Requirement
Everything from the line with "Given: Click the" to the final line of the entries, both included, should be restated word for word; please omit the pictures.
*** Begin section ***
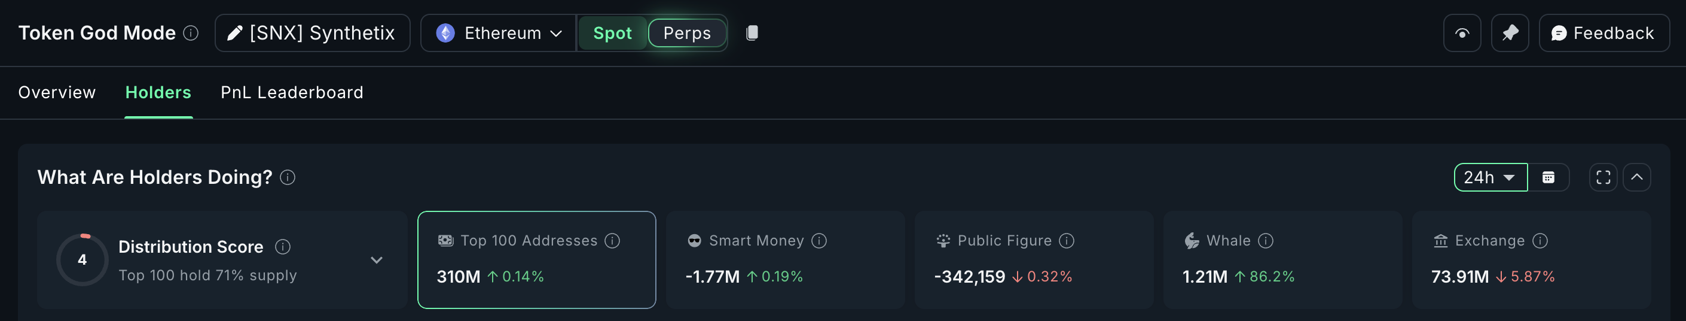
Task: Click the copy token address icon
Action: pos(752,33)
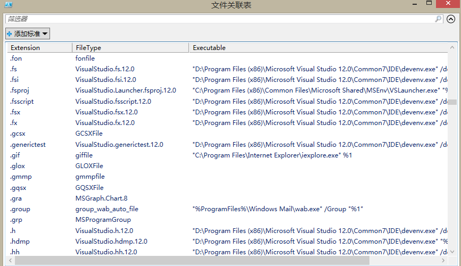Screen dimensions: 461x266
Task: Select the .hdmp extension row
Action: click(x=20, y=242)
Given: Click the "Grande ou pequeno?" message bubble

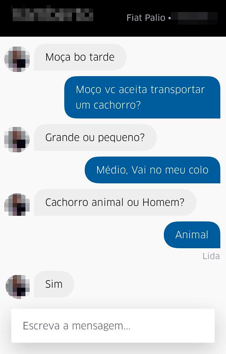Looking at the screenshot, I should point(95,138).
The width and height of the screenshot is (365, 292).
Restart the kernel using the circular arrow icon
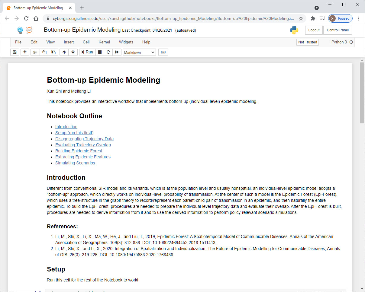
*** End section ***
Output of the task
Given: Click the "Grande ou pequeno?" message bubble

Looking at the screenshot, I should point(95,138).
The width and height of the screenshot is (365, 292).
Restart the kernel using the circular arrow icon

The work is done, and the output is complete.